WHAT TO DO — Produce a verbatim copy of the lines from the one holding "Given: Open dropdown" through the last line of the listing, and nothing else.
Start of Block
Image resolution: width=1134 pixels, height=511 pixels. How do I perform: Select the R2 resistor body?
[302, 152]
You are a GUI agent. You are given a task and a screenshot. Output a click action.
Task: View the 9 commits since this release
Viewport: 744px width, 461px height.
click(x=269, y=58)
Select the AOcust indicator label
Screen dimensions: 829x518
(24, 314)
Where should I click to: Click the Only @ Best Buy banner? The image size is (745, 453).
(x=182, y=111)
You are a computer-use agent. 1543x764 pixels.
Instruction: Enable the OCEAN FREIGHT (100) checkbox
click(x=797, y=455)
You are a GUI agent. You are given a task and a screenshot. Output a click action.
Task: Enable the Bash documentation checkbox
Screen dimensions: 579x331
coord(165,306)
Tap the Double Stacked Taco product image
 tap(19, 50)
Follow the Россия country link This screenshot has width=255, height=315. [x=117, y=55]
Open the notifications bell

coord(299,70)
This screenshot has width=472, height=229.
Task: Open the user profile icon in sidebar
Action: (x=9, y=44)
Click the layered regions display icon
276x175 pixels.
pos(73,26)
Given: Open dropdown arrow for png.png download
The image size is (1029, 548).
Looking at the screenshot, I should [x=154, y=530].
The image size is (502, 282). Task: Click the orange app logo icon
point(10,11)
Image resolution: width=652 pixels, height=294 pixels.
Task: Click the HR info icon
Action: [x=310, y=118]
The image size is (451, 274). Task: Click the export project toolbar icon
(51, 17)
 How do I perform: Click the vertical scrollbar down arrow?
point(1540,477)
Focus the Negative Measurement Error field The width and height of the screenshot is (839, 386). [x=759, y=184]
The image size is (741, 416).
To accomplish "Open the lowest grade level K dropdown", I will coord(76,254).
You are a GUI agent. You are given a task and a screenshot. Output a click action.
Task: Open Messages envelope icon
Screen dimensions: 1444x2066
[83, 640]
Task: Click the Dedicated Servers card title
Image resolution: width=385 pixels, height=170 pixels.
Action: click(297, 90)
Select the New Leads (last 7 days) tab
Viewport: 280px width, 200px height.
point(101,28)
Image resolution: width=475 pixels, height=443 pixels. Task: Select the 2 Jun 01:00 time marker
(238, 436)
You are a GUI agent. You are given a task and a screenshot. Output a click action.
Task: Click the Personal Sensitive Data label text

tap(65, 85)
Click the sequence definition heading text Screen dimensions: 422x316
End of Block
TASK ANSWER —
Given: Open dropdown arrow for png.png download
The image size is (1029, 548).
Looking at the screenshot, I should [x=154, y=530].
The image size is (502, 282). Task: Click the orange app logo icon
point(10,11)
Image resolution: width=652 pixels, height=294 pixels.
Task: Click the HR info icon
Action: [x=310, y=118]
The image size is (451, 274). Task: Click the export project toolbar icon
(51, 17)
 How do I perform: Click the vertical scrollbar down arrow?
point(1540,477)
Focus the Negative Measurement Error field The width and height of the screenshot is (839, 386). [x=759, y=184]
The image size is (741, 416).
To accomplish "Open the lowest grade level K dropdown", I will coord(76,254).
You are a GUI agent. You are given a task and a screenshot. Output a click action.
Task: Open Messages envelope icon
Screen dimensions: 1444x2066
[83, 640]
Task: Click the Dedicated Servers card title
Image resolution: width=385 pixels, height=170 pixels.
Action: click(297, 90)
Select the New Leads (last 7 days) tab
Viewport: 280px width, 200px height.
point(101,28)
Image resolution: width=475 pixels, height=443 pixels. Task: Select the 2 Jun 01:00 time marker
(238, 436)
You are a GUI agent. You are given a task and a screenshot. Output a click action.
Task: Click the Personal Sensitive Data label text

tap(65, 85)
Click the sequence definition heading text Screen dimensions: 422x316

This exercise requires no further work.